Its a system that actually HAS games, and actually has more coming down the pipe especially in comparison to the 3DS which has been particularly dry

But PR wise its a flop and completely neglected

Either way it might as well be renamed to the Neptuniastation Vita for the amount of Neptunia ports and spin off games it has


----------



## Stunna (Jun 30, 2015)

can't wait for it to be cheap so I can play P4 Golden.


----------



## Buskuv (Jun 30, 2015)

ayo buy up the 1000s 'cause the 2000 has that hideous LCD screen


----------



## sworder (Jul 2, 2015)

i have like 15 games i'd like to play from PS+, hopefully there's a good deal this black friday


----------



## Nemesis (Jul 6, 2015)

scerpers said:


> it is if you don't care about jrpgs
> it'll just be the psp all over again, with no one giving a shit about it until it gets hacked



Many people actually gave a shit for psp before the hacking.  80m+ sales is very good.  Just everyone was trying to put it against the DS.  When it comes to handheld nothing should be compared to what nintendo brings out because it literally prints money.


----------



## Gunners (Jul 6, 2015)

What they should have considered is offering up a Vita for a certain amount of money and 18 month contract to the PSN. I think people will always be wary of spending a lot of cash on a small device so they should have taken a similar approach to the one taken with mobile phones.

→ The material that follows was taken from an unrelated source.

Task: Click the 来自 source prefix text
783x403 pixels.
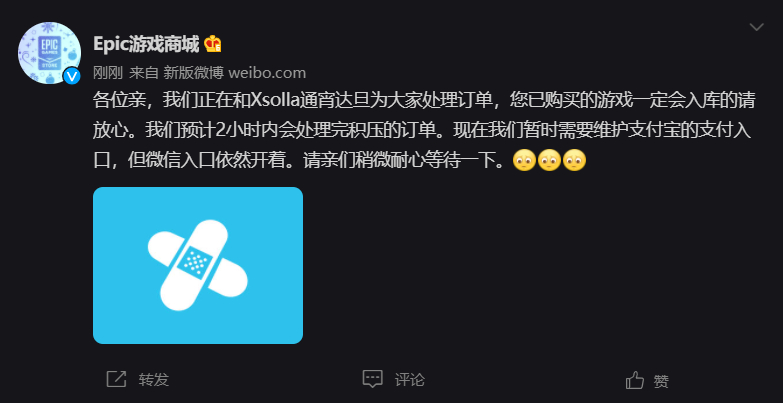Action: (x=144, y=73)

If a Vita cost ?50 -?100, with an 18 month contact to the PSN, I would have considered it.


----------



## Kira Yamato (Jul 10, 2015)

If comparing sales figures of the console to others of the same generation then it is. However, for those like me who love JRPGS, Rhythm games and other similar games that can be imported (or eventually localized), then it's a pretty decent system. 

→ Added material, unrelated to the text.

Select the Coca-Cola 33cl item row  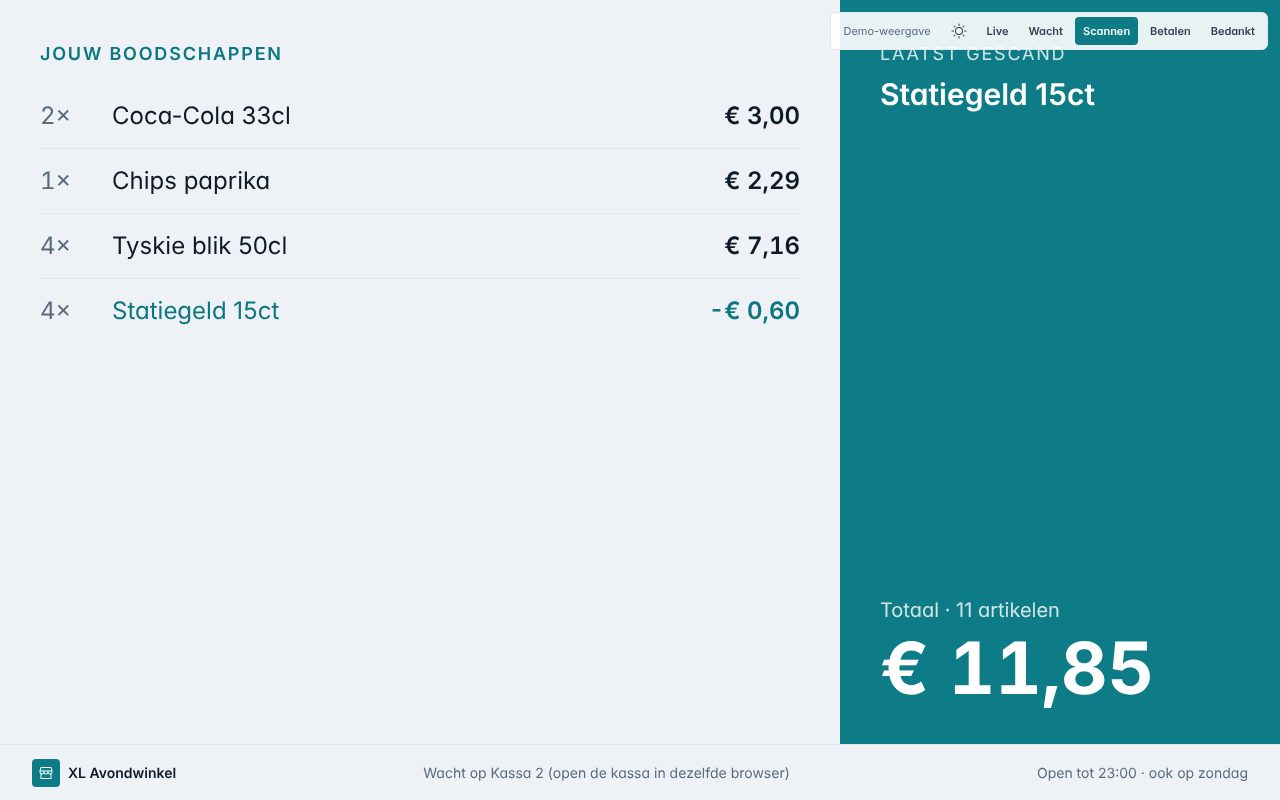(x=420, y=116)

However, the only Vita game I'm looking forward to this year is P4 Dancing All Night.


----------



## Enclave (Jul 10, 2015)

It's neither successful nor a flop.  If it was a flop it wouldn't still be getting games, would have died by now.


----------



## Canute87 (Jul 10, 2015)

Enclave said:


> It's neither successful nor a flop.  If it was a flop it wouldn't still be getting games, would have died by now.



Flops still get games.


----------



## Enclave (Jul 10, 2015)

Canute87 said:


> Flops still get games.



Not really.  They tend to just die out after a year and lose all support.


----------



## SayoSenpaiPls (Jul 21, 2015)

The World said:


> they stopped updating the youtube app for it



That's basically when you know shit's serious


On a serious sidenote tho. I have only played some Borderlands 2 on a friends Vita, the game crashed constantly thats why it didnt leave a good impression on me , however, when i played soul sacrifice i felt like damn...i really need one of those , have you guys tried the crossplay thing? Does it work properly?


----------



## itzie4 (Jul 26, 2015)

yes. 

it had promise early on. gravity rush was such a cute game. 

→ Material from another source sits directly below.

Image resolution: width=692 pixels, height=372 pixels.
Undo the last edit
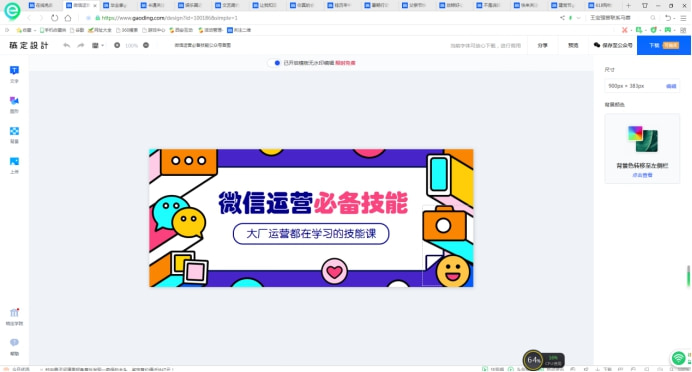click(x=66, y=45)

but now it's nothing more than a ps4 accessory if you want remote play.. 


Releasing monster hunter 4 on the 3ds was the final nail in the coffin.


----------



## creative (Jul 27, 2015)

it's a flop by most means and standards. which is a shame because it's so much more powerful than the more recent nintendo DS systems. can't wait for the the eventual hack.


----------



## Mugiwara (Aug 11, 2015)

Traded mine for a 3ds XL 2 years ago I think. Best thing I ever did with my vita. Only thing I really loved with it was my PS1 games on it.


----------



## Kaitou (Aug 17, 2015)

I actually love my Persona 4 DAN Edition Vita, and but I agree that it's a system for weaboos and not much for dudebros like the PSP was, although that PSP was primarily weaboo as well, but it has games dudebros liked.


----------



## Eki (Aug 24, 2015)

I got a PSP back when they first came out. Played with it a couple times, but its mostly just sat in the same box it came in in my closet.


----------



## ShenLong Kazama (Aug 29, 2015)

It was underwhelming compared to the PSP, though i only owned a PSP once. Still prefer the Nintendo DS. Had a lot of fun playing Yu-Gi-Oh!.


----------



## Cutthroat (Sep 1, 2015)

I love the vita but i feel like most of the games are like C+ at best. It has no bangers. (besides the classics in the store)


----------



## Nintenders (Sep 6, 2015)

Seeing as how Sony has basically just shafted their own game development for it with only ports of PS3 and PS4 games for it, I would say yes.


----------